* Page excerpt *
* * * * *
The Nease Chemical Co. operated from 1961 to 1973, producing household cleaning products, fire retardants and pesticides, including an uncommon chemical called mirex.

Mirex has been listed as a persistent, bioaccumulative, and toxic pollutant by the EPA. It is a manufactured insecticide in the form of a white crystalline odorless solid used to control fire ants and as a flame retardant in plastic, rubber, paint, paper and electronics. It was banned in the United States in 1978.

The Superfund site covers 44 acres along state Route 14, 2.5 miles northwest of Salem on the Columbiana-Mahoning county line.

At the Nease Superfund site unlined ponds were used to treat chemical waste, which seeped into the area’s soil and ground water. Surface water runoff from the waste treatment ponds flowed into nearby Feeder Creek tributaries that run through the site causing pollution in the Middle Fork of Little Beaver Creek which is east of the site.
* * * * *
* Excerpted records *
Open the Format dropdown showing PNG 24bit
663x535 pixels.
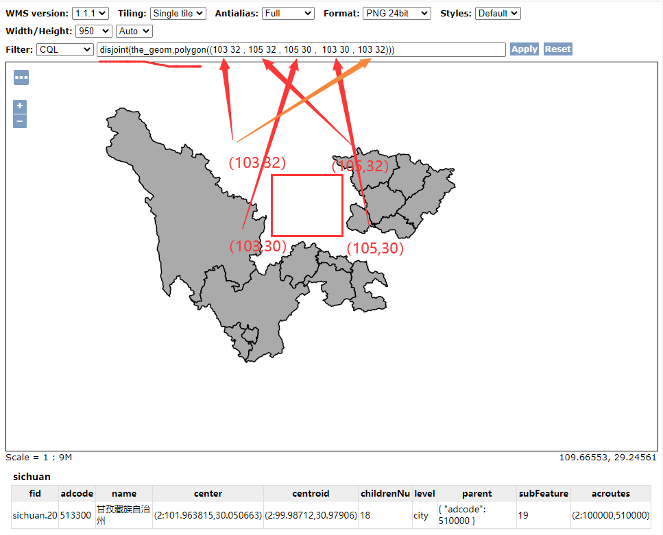pyautogui.click(x=396, y=12)
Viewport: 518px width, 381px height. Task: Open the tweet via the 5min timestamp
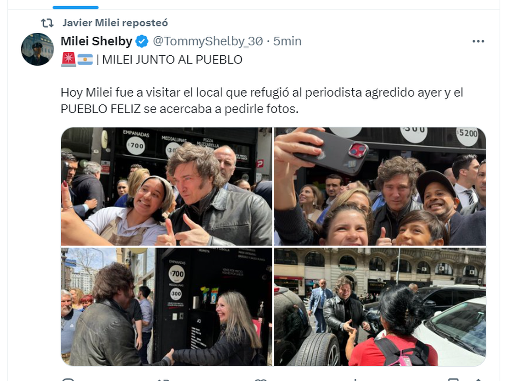tap(287, 41)
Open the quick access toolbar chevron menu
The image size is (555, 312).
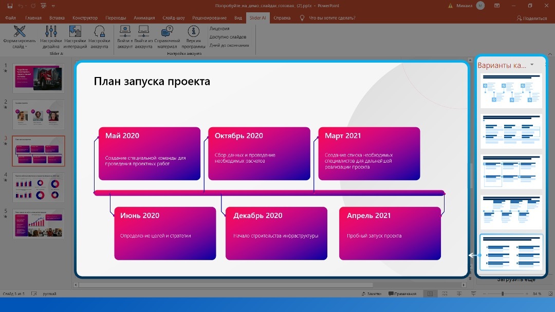53,6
* * * * *
* Directions *
1 > From the passage on the Nease Superfund site, set down the part that opens with the words containing "At the Nease" and closes with "of the site.".
2 > In the passage on the Nease Superfund site, list every material in which mirex was used as a flame retardant.
3 > Extend the passage on the Nease Superfund site, picking up after its final sentence.

* Answers for this exercise *
1 >
At the Nease Superfund site unlined ponds were used to treat chemical waste, which seeped into the area’s soil and ground water. Surface water runoff from the waste treatment ponds flowed into nearby Feeder Creek tributaries that run through the site causing pollution in the Middle Fork of Little Beaver Creek which is east of the site.

2 > plastic, rubber, paint, paper, electronics

3 >
Rutgers Organics, based in Germany, acquired the property in 1977, but never operated there. The site was placed on the Superfund National Priorities List in 1983.

After reviewing a feasibility study prepared by the responsible party Rutgers Organics Corp., U.S. EPA Region 5 evaluated three cleanup alternatives.


Nease Superfund Site near Salem,
Ohio. (Panoramic Photo Collage by
Masumi Hayashi)

The agency’s $3.8 million plan is considered to be “protective of human health and the environment. It will provide long-term effectiveness and is cost-effective,” the agency said.

The plan entails removal of the most contaminated sediment in the Middle Fork of Little Beaver Creek and removal of Feeder Creek sediment. It includes removal of the most contaminated floodplain surface soil.

All this contaminated soil and sediment will be disposed back on the Superfund site at the former Nease facility, where it will be covered with clean soil, the EPA says.

Separate from the work outlined in this proposed cleanup plan, EPA approved a cleanup plan in 2006 to address the portion of the Nease site known as Operable Unit 2.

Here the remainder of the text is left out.